### Goal
Copy the material below verbatim, preserving every line in its original order.

### Recorded data
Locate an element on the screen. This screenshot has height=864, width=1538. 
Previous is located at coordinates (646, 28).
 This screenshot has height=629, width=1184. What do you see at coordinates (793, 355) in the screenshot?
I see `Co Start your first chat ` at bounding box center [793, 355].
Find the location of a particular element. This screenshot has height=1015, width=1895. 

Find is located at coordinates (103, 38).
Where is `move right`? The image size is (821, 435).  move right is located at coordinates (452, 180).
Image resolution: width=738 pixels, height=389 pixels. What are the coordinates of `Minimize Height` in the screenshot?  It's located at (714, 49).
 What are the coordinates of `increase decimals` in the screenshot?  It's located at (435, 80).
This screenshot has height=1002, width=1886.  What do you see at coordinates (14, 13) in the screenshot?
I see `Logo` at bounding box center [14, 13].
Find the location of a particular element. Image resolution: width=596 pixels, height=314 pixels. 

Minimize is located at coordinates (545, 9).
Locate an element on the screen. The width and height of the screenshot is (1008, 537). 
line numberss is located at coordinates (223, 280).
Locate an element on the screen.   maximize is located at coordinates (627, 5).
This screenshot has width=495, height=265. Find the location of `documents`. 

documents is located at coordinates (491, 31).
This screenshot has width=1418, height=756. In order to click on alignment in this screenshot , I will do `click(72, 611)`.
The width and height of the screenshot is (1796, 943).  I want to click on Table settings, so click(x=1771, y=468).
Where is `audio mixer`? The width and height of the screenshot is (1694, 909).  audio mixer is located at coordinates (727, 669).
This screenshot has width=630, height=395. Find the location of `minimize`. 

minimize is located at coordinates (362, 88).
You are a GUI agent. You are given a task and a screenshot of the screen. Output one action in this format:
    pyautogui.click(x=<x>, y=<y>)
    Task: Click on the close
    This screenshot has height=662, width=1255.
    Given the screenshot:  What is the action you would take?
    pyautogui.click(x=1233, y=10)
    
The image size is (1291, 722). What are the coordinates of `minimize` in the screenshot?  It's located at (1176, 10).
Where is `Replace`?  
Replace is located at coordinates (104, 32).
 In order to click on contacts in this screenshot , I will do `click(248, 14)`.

### Completed task
Locate an element on the screen. This screenshot has height=864, width=1538. 
Previous is located at coordinates (646, 28).
 This screenshot has height=629, width=1184. What do you see at coordinates (793, 355) in the screenshot?
I see `Co Start your first chat ` at bounding box center [793, 355].
Find the location of a particular element. This screenshot has height=1015, width=1895. 

Find is located at coordinates (103, 38).
Where is `move right`? The image size is (821, 435).  move right is located at coordinates (452, 180).
Image resolution: width=738 pixels, height=389 pixels. What are the coordinates of `Minimize Height` in the screenshot?  It's located at (714, 49).
 What are the coordinates of `increase decimals` in the screenshot?  It's located at (435, 80).
This screenshot has height=1002, width=1886.  What do you see at coordinates (14, 13) in the screenshot?
I see `Logo` at bounding box center [14, 13].
Find the location of a particular element. Image resolution: width=596 pixels, height=314 pixels. 

Minimize is located at coordinates (545, 9).
Locate an element on the screen. The width and height of the screenshot is (1008, 537). 
line numberss is located at coordinates (223, 280).
Locate an element on the screen.   maximize is located at coordinates (627, 5).
This screenshot has width=495, height=265. Find the location of `documents`. 

documents is located at coordinates (491, 31).
This screenshot has width=1418, height=756. In order to click on alignment in this screenshot , I will do `click(72, 611)`.
The width and height of the screenshot is (1796, 943).  I want to click on Table settings, so click(x=1771, y=468).
Where is `audio mixer`? The width and height of the screenshot is (1694, 909).  audio mixer is located at coordinates (727, 669).
This screenshot has width=630, height=395. Find the location of `minimize`. 

minimize is located at coordinates (362, 88).
You are a GUI agent. You are given a task and a screenshot of the screen. Output one action in this format:
    pyautogui.click(x=<x>, y=<y>)
    Task: Click on the close
    This screenshot has height=662, width=1255.
    Given the screenshot:  What is the action you would take?
    pyautogui.click(x=1233, y=10)
    
The image size is (1291, 722). What are the coordinates of `minimize` in the screenshot?  It's located at (1176, 10).
Where is `Replace`?  
Replace is located at coordinates (104, 32).
 In order to click on contacts in this screenshot , I will do `click(248, 14)`.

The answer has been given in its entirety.